* _Извлечённый текст_:
---
А между тем Григорьев не утихомирился в своих планах редактировать журнал. Но он недолго удержался как редактор журнала «Якорь», и что-то мрачно-предуказа-тельное было в том, что вскоре же оставил журнал, как будто сорвался со своего последнего якоря — литературного и, было видно, жизненного.
За два месяца до смерти Аполлон Григорьев был посажен своими кредиторами за взятые без отдачи деньги в долговое отделение. Он не раз уже бывал там и шутя говорил приятелям, что ему нравится эта квартира, за счет кредиторов его там содержат, кормят, а главное — есть условия, чтобы забыть все суетное в жизни, сосредоточиваться и писать статьи. Бывало, что за короткое время, проведенное в долговом отделении, Аполлон Григорьев заканчивал и отдавал в журнал статьи, и этого было довольно, чтобы он мог несколько месяцев жить безбедно, если, конечно, не накатывал на него загул. Отправляясь на «новую квартиру», он обычно захватывал с собою гитару, с коей и отводил душу, отдыхая от работы и доставляя удовольствие надзирателям, уважавшим его. На этот раз он поселился в знаменитой «Тарасовке». К нему приходили друзья, среди них М. М. Достоевский, Н. Н. Страхов. Аполлон Григорьев садился с ними за чайный стол, чинно, истово, с купеческой обстоятельностью пил чашку за чашкой чай с сахаром вприкуску, вел серьезный разговор. Не узнать было в нем недавнего «бедного безумца», как называли Аполлона его доброжелатели. Но и здесь он, для взгляда житейски трезвого, был все тот же «бедный безумец». Ну не удивительно ли — в долговом отделении, не имея ни копейки за душой, негде главу преклонить — он ходил победительно из угла в угол своей комнатки и не как посаженный за долги, а как вполне аристократ духовный, независимый и приветливый, шутил с гостями, с воодушевлением развивал свои заветные мысли, с горящими глазами говорил об искусстве, читал на память стихи Пушкина, отрывки из «Минина» Островского. Все это и поражало тех, кто приходил к нему и ожидал увидеть упавшего духом человека.
О таких людях судят обычно по тому, что о них разнесла литературная молва, в каком состоянии их видели — за столом, в веселой компании, на улице и т. д. Но какими они были наедине, когда творили, когда уходили в думы, когда из-под их пера рождалось слово, которое будет жить не одно столетие, волновать умы и сердца далеких потомков?
---
* _Обязательные задания_:
A. Согласуются ли с текстом об Аполлоне Григорьеве следующие утверждения? Для каждого ответьте «да» или «нет» и дословно процитируйте решающие слова текста. (i) Григорьев долго оставался редактором журнала «Якорь». (ii) Отправляясь в долговое отделение, Григорьев обычно брал с собой гитару. (iii) Среди друзей, навещавших его в «Тарасовке», был Н. Н. Страхов.
B. Выпишите из текста об Аполлоне Григорьеве фрагмент начиная со слов «О таких людях» и заканчивая словами «сердца далеких потомков?».

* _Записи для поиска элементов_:
---
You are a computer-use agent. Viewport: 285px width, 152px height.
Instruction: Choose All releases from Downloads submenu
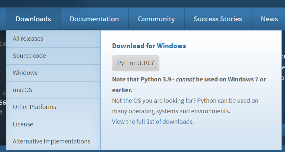pyautogui.click(x=28, y=39)
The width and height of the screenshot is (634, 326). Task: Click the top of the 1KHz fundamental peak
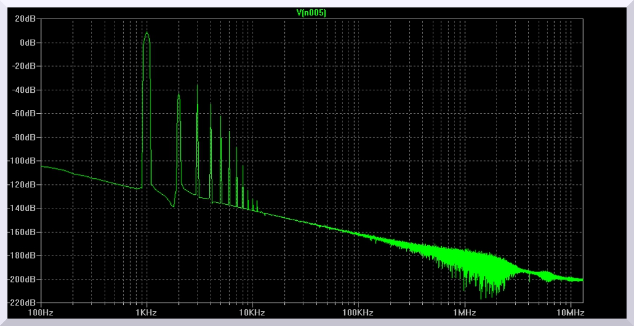point(147,33)
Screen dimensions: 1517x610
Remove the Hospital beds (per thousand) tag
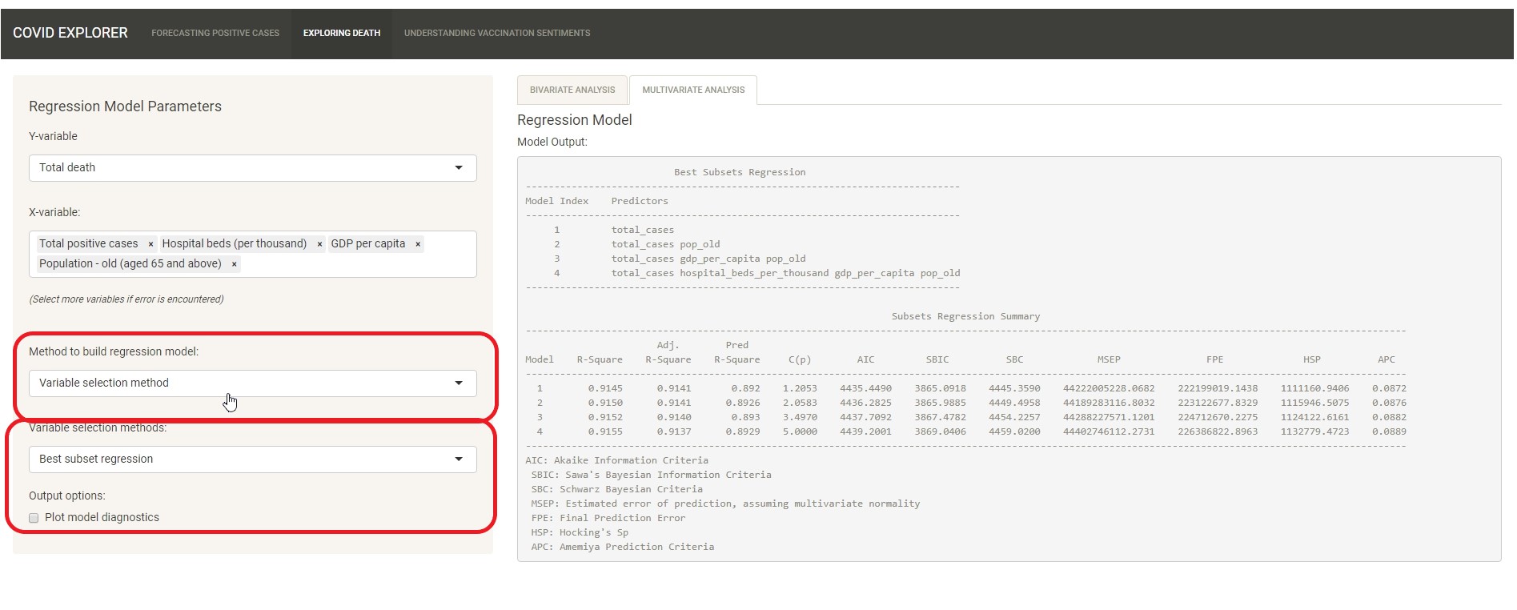pyautogui.click(x=319, y=244)
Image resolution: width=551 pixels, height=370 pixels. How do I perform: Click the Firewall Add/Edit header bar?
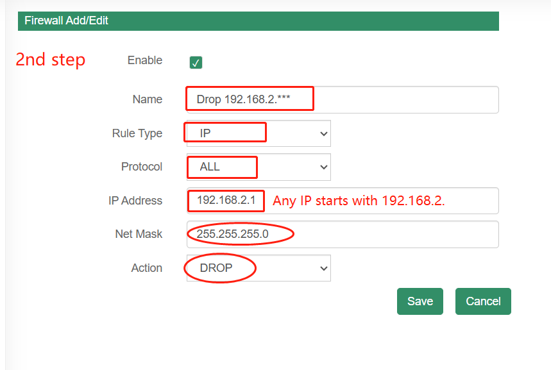tap(259, 21)
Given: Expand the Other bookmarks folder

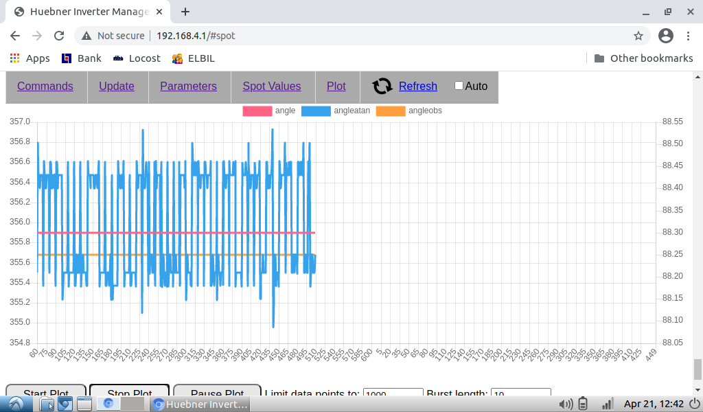Looking at the screenshot, I should click(x=643, y=58).
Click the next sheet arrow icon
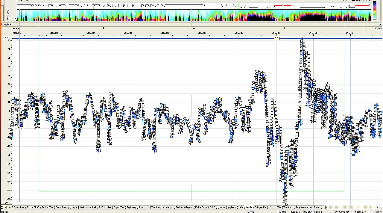Image resolution: width=383 pixels, height=213 pixels. (9, 207)
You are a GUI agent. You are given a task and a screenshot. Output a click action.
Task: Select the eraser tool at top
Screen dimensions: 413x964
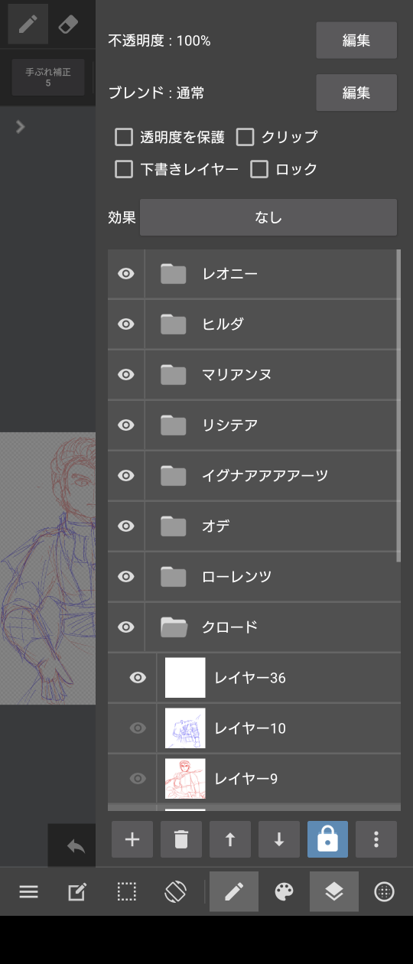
---
* _Ожидаемые ответы_:
A.
(i) Нет: «Но он недолго удержался как редактор журнала «Якорь»».
(ii) Да: «Отправляясь на «новую квартиру», он обычно захватывал с собою гитару».
(iii) Да: «К нему приходили друзья, среди них М. М. Достоевский, Н. Н. Страхов».

B.
О таких людях судят обычно по тому, что о них разнесла литературная молва, в каком состоянии их видели — за столом, в веселой компании, на улице и т. д. Но какими они были наедине, когда творили, когда уходили в думы, когда из-под их пера рождалось слово, которое будет жить не одно столетие, волновать умы и сердца далеких потомков?